Yesterday was a tumultuous day.
I had many meetings, a new request came in every ten minutes. I changed my messaging status to show that I was busy, which as far as I knew had zero effect whatsoever. Some of the meetings were ambush meetings that I had not asked for, and one of them resulted in a massive new task being heaped on my plate. And one of the meetings was plunked straight into the first half of the hour which I had actually planned to spend cycling to eastern Berlin for a nice restaurant visit with colleagues.
Then it turned out that due to a Covid case, 3 colleagues needed to cancel and the office seemed to have been semi-evacuated. Which meant that I had no idea how to make it to all of my meetings (the conference rooms at the office being my best option for handling the last calls before the restaurant meal) and still materialize at the restaurant in the appointed time. But more importantly it was a little doubtful if it was safe or purposeful to proceed at all. So in the end we called it off.
By the time that was done, I was so tense and frustrated by the bombardment of tasks with massive consequences, and on the verge of tears, that I called in sick for the rest of the day. The team, as always, was lovely, expressed concern, and offered practical help.
I think the analogy for the current way my fellow team leader and I are being treated is this: It's like trying to use a new operating system to get a task done on your computer and figure out if it's working for you. But people are constantly harassing you with advice to use another operating system, or upgrade to this version, or research that tool ... They might mostly all be right. But the task never gets done and you now also have dozens of hours of additional research on your plate, and no real idea how effective your current operating system is. And the lack of respect for time and effort already invested is totally galling.

(Collected data)
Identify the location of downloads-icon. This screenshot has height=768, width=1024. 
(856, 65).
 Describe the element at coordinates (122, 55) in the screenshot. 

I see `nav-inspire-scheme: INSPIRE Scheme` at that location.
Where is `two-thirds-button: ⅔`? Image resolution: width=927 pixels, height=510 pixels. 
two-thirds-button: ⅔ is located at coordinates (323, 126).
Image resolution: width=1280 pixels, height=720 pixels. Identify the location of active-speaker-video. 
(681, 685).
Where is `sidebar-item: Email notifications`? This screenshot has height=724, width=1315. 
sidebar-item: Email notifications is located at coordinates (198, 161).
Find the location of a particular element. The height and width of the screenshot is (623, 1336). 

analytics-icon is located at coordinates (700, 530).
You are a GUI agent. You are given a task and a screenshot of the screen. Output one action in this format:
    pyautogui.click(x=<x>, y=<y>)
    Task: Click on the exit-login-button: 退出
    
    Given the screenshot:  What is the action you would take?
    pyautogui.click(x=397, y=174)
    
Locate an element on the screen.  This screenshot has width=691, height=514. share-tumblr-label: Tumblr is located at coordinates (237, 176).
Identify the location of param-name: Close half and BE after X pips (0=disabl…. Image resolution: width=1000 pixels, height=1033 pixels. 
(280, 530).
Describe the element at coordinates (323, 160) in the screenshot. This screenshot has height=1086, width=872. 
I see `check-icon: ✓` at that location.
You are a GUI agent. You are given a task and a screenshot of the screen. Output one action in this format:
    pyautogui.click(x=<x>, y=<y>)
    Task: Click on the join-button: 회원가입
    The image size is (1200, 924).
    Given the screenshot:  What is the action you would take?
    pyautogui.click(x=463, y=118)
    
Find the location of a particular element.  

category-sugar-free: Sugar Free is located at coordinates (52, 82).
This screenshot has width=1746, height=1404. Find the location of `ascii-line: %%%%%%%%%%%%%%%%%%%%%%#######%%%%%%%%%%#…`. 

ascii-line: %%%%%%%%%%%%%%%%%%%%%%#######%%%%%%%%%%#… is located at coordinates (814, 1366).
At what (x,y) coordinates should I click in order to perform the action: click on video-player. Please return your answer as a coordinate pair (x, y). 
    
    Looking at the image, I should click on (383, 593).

• _EXERCISES_:
(A) Answer these questions using the post about a tumultuous workday.
(i) Where was the narrator planning to cycle for the restaurant visit with colleagues?
(ii) How many colleagues needed to cancel because of a Covid case?
(iii) What did the team offer besides expressing concern?
(B) Please reproduce the post about a tumultuous workday word for word, from "Then it turned" up to and including "called it off.".
The items are not needed for anything here.

• _RESPONSE LIST_:
(A)
(i) To eastern Berlin.
(ii) Three.
(iii) Practical help.

(B)
Then it turned out that due to a Covid case, 3 colleagues needed to cancel and the office seemed to have been semi-evacuated. Which meant that I had no idea how to make it to all of my meetings (the conference rooms at the office being my best option for handling the last calls before the restaurant meal) and still materialize at the restaurant in the appointed time. But more importantly it was a little doubtful if it was safe or purposeful to proceed at all. So in the end we called it off.